* Problem statement
Without including any picture, transcribe the entries below word for word.

[Study material Boundary: Start]

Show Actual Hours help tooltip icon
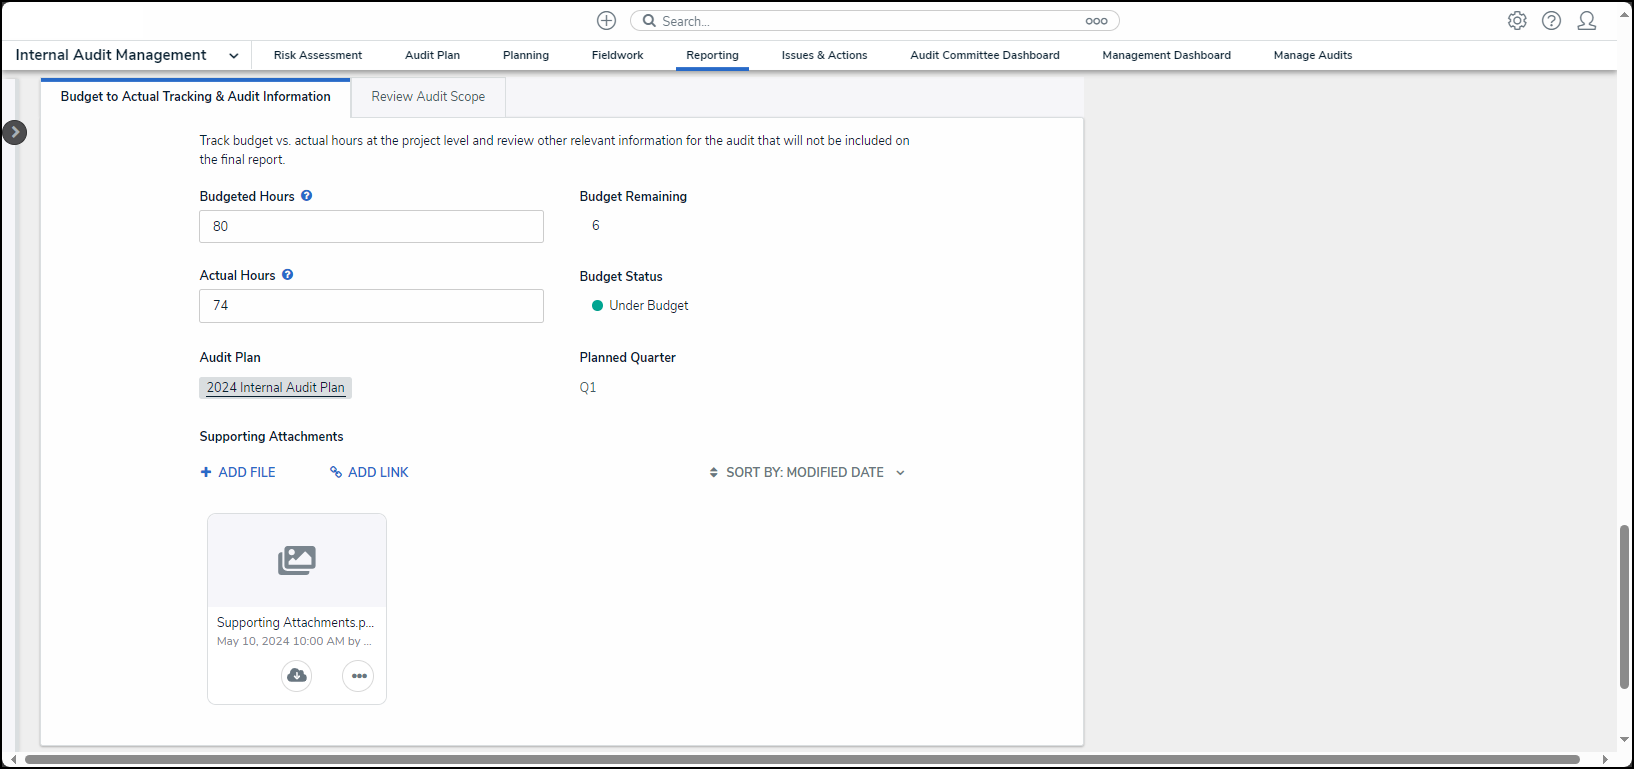The image size is (1634, 769). [x=288, y=275]
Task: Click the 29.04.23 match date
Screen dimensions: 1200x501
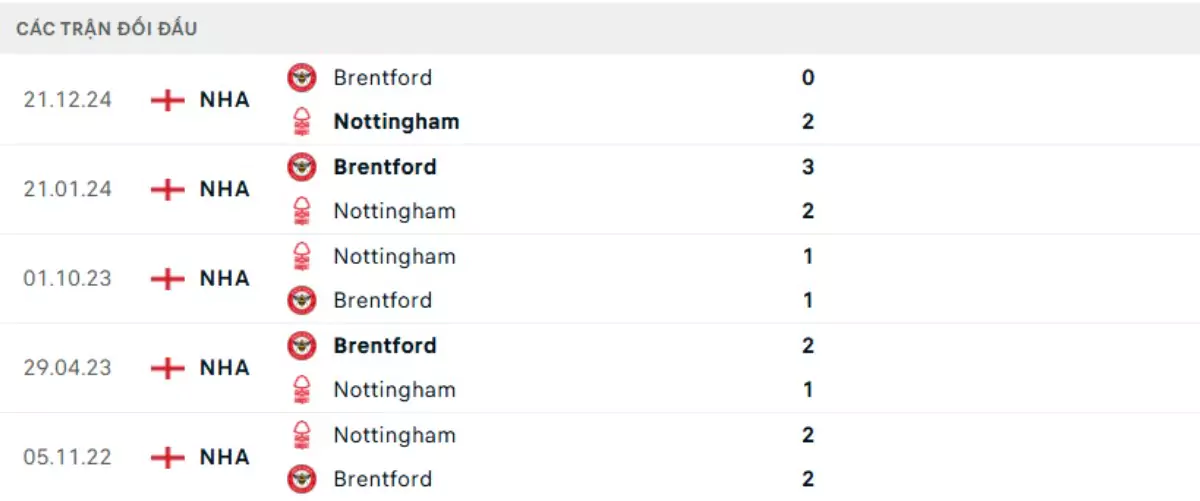Action: [x=68, y=368]
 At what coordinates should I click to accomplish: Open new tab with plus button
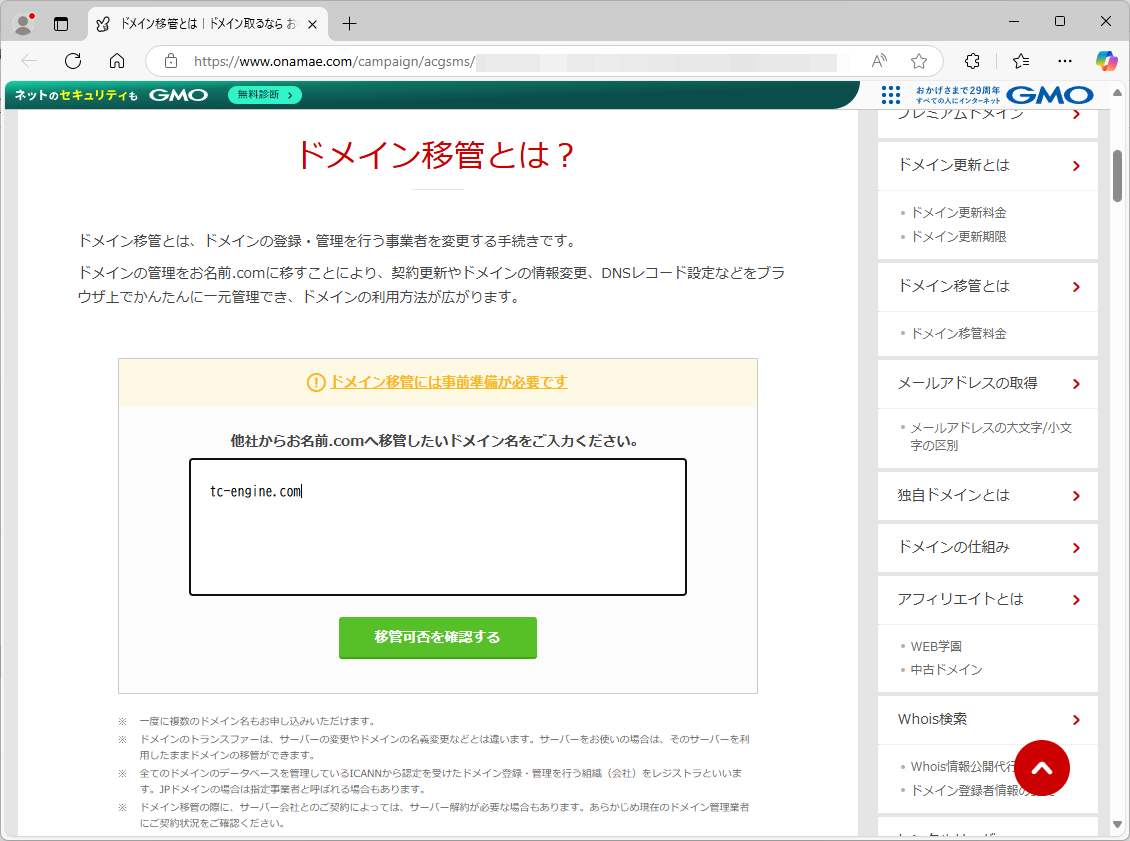click(x=349, y=23)
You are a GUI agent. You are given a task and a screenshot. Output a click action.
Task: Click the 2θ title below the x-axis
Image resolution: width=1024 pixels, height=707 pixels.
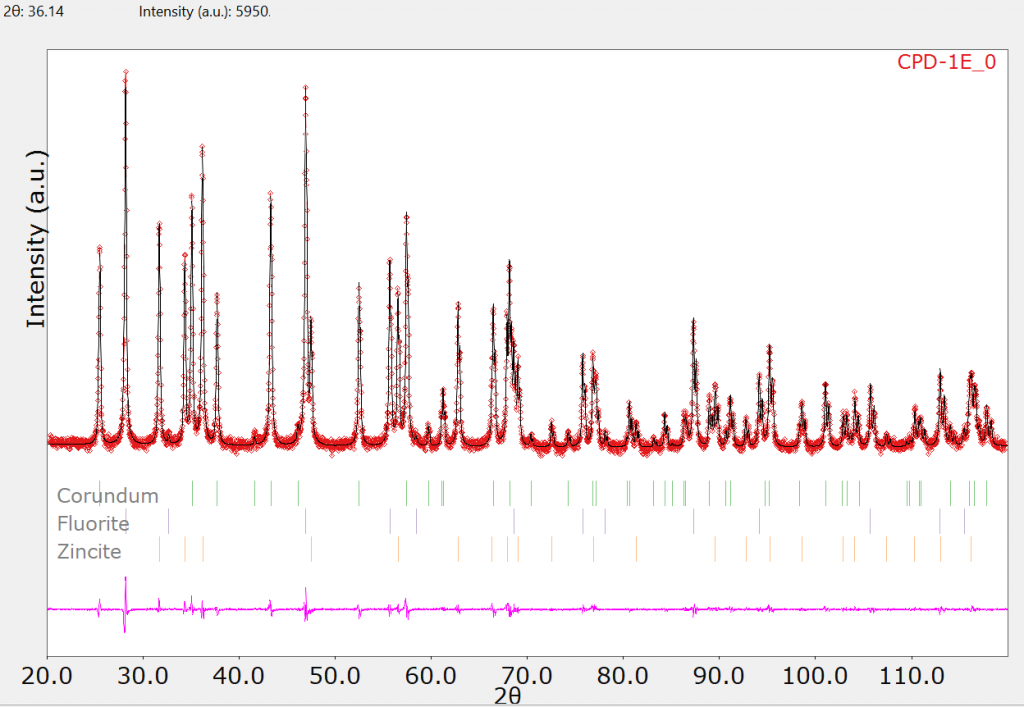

[Study material Boundary: End]

* Exercise result
Show Actual Hours help tooltip icon
The image size is (1634, 769). [x=288, y=275]
Task: Click the 29.04.23 match date
Screen dimensions: 1200x501
Action: [x=68, y=368]
 At what coordinates should I click to accomplish: Open new tab with plus button
click(x=349, y=23)
You are a GUI agent. You are given a task and a screenshot. Output a click action.
Task: Click the 2θ title below the x-axis
Image resolution: width=1024 pixels, height=707 pixels.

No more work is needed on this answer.